In most cases, you will generally work out a visitation schedule amongst themselves, then submit that agreement to the court for approval.
However, if you’re unable to decide on a schedule the court will help negotiate visitation.
Negotiating Outside of Court
When a relationship ends, it goes without saying that there may be hard feelings between you and the other parent.
However, it’s best if you can negotiate child custody terms on your own, or through mediation outside of court.
If you’re able to do so, there are many benefits to working out an arrangement before you go to court:
- Time – Negotiating custody in court takes an immense amount of time. You should consider the work you’ll have to miss, babysitters you’ll have to hire, and how many days you’ll have to block out of your calendar for those court dates.
- Money – The more time you spend in court, the more court and attorney’s fees you’ll pay.
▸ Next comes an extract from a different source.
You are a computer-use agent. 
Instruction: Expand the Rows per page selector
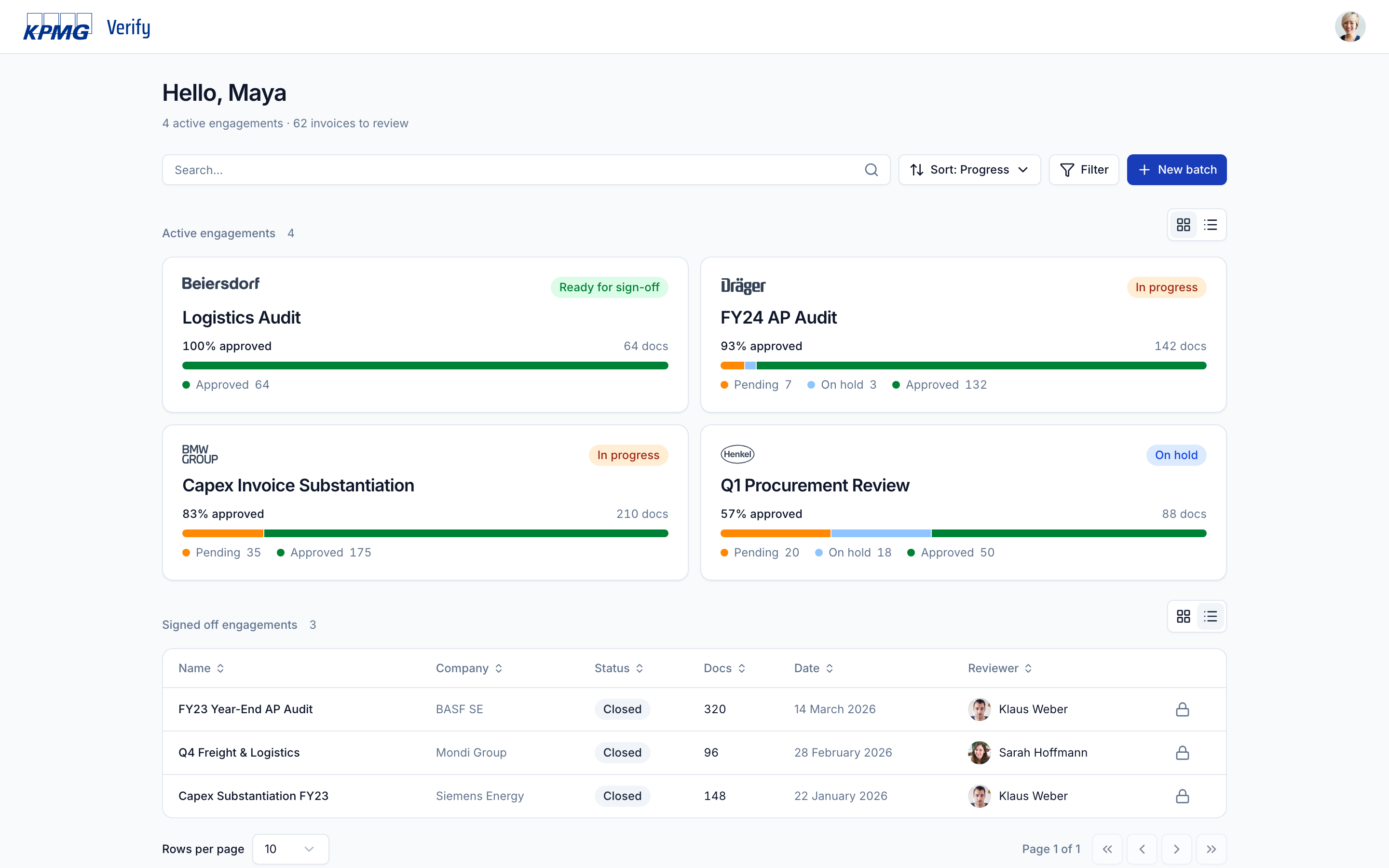(x=290, y=849)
- Emotional Toll – Working with a mediator may be hard, but fighting it out in court is exponentially harder. Court battles will take an emotional toll on the parents and the children.
- Brownie Points – Courts love it when parents can work things out amongst themselves. When the court sees that you’re working together with the child’s best interests in mind, it becomes much more likely that the judge will honor your wishes in their final decision.
There are two major types of custody arrangements in Virginia: joint custody and sole custody.
Each of these arrangements can be further broken down into legal and physical custody.
When planning out your custody arrangements, it’s critical that you hire an experienced family attorney who can look out for your interests in the case.
Especially in cases where children are involved, court battles can become ugly quickly, so you’ll want to have experienced counsel on your side on your day in court.